CUDA, performance evaluation

Hi all,

I did some performances evaluations about sorts and log2 on GPU for my final MSc Thesis. These results help me to see what I can implement in CUDA to improve the performance of my program. I think that It could be useful for some of you so I post my results here :

sorts using a GeForce 8800GTS :

http://www.ab2patrimoine.be/adrien/upload/…/graphsort1.jpg

sorts using a GeForce 8600m GS :

http://www.ab2patrimoine.be/adrien/upload/…/graphsort2.jpg

log2 CPU vs log2 GPU using a GeForce 8800 GTS :

http://www.ab2patrimoine.be/adrien/upload/…s/log2-8800.jpg

log2 CPU vs log2 GPU using a GeForce 8600m GS :

http://www.ab2patrimoine.be/adrien/upload/…ers/log2low.jpg

log2 coalesced memory vs log2 uncoalesced memory :

http://www.ab2patrimoine.be/adrien/upload/…escedmemory.jpg

I don’t understand why the difference between coalesced memory and uncoalesced memory is so small (in GPU Gems 3 and other papers, the difference is impressive)… Does someone have an explication?

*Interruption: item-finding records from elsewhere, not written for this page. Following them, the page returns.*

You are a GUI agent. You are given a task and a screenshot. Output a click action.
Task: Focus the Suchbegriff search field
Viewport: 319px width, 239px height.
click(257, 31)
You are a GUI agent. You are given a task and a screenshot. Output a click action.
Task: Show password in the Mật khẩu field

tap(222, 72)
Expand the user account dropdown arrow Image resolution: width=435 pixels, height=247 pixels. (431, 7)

The code used to test uncoa. vs coa. :

// Perform log2 operations on a float3 vector

__global__  void d_log2_uncoalesced (float3* d_data)

{

	uint i = blockDim.x * blockIdx.x + threadIdx.x;

	float3 data = d_data[i];

	data.x = log2f(data.x);

	data.y = log2f(data.y);

	data.z = log2f(data.z);

	d_data[i] = data;  

}

__global__  void d_log2_coalesced (float* d_data)

{

	

	int index = 3 * blockIdx.x * blockDim.x + threadIdx.x;

	__shared__ float s_data[BLOCK_DIM*3];

	s_data[threadIdx.x]    = d_data[index];

	s_data[threadIdx.x + blockDim.x]  = d_data[index + blockDim.x];

	s_data[threadIdx.x + blockDim.x * 2]  = d_data[index + blockDim.x * 2];

	__syncthreads();

	float3 data = ((float3*)s_data)[threadIdx.x];

	data.x = log2f(data.x);

	data.y = log2f(data.y);

	data.z = log2f(data.z);

	((float3*)s_data)[threadIdx.x] = data;  

	__syncthreads();

	d_data[index]          	= s_data[threadIdx.x];

	d_data[index + blockDim.x]  	= s_data[threadIdx.x + blockDim.x];

	d_data[index + blockDim.x * 2]  = s_data[threadIdx.x + blockDim.x * 2];

}

The coalesced version seems to be optimal…

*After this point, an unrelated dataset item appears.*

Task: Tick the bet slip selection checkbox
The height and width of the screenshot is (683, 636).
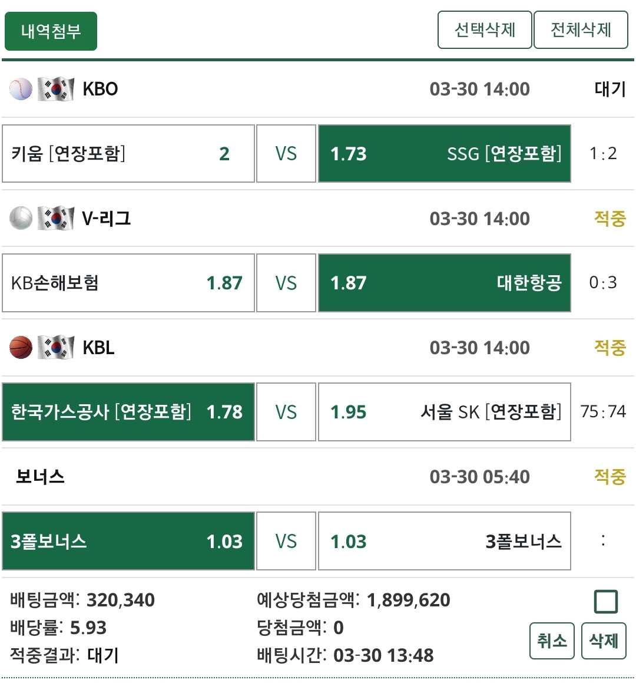Action: pyautogui.click(x=606, y=602)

That very much depends on your constraints (I would guess for some reason you absolutely want to work on float3 because what you actually want to do is not independant for x, y and z), but generally

__global__  void d_log2_coalesced (float* d_data)

{

int index = blockIdx.x * blockDim.x + threadIdx.x;

d_data[index] = log2f(d_data[index]);

}

should be far better and has the same result (of course you must adjust the grid dimension).

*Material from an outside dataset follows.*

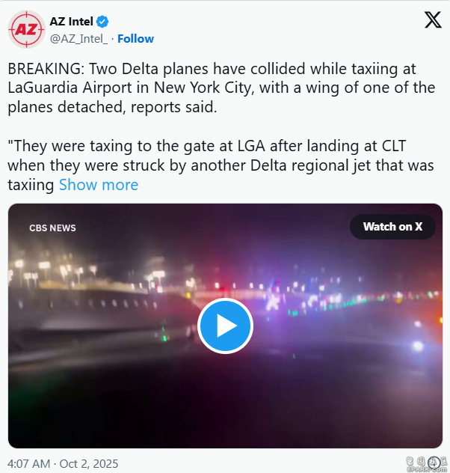
Task: Click the quoted "They were taxing" paragraph
Action: [221, 165]
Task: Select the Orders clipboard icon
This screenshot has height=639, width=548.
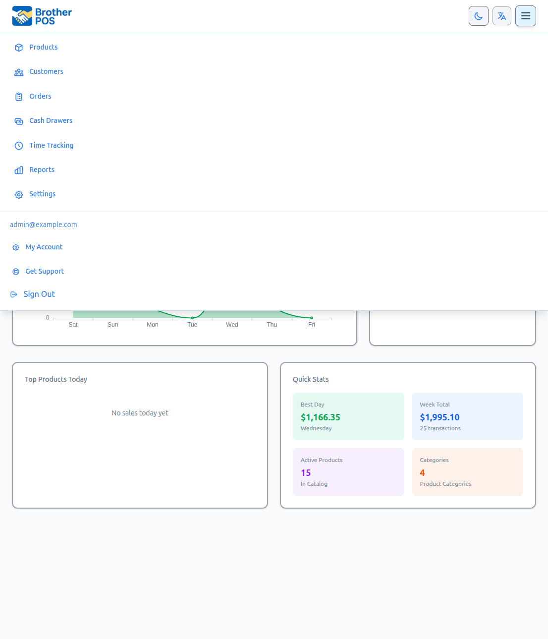Action: click(19, 96)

Yes you are right but the code was written to compare coalesced vs uncoalesced mode … That’s why I took elements 3 by 3 (12 bytes) instead of 4, 8 or 16 bytes.

To have the best function I would have implemented :

__global__ void d_log2 (float* d_data, uint nbElemLign)

{

        	uint i = blockDim.x * blockIdx.x + threadIdx.x;

        

        	if(i < nbElemLign)

        	{

                  float4 data = ((float4*)d_data)[i];

                	

                        	data.x = log2f(data.x);

                        	data.y = log2f(data.y);

                        	data.z = log2f(data.z);

                        	data.w = log2f(data.w);

                

                  ((float4*)d_data)[i] = data;

        	}

}

Which is, in my point of view, the fastest solution to apply the log2 function in a vector.

Except that float4 reads (even coalesced ones) are slow on compute 1.0 hardware…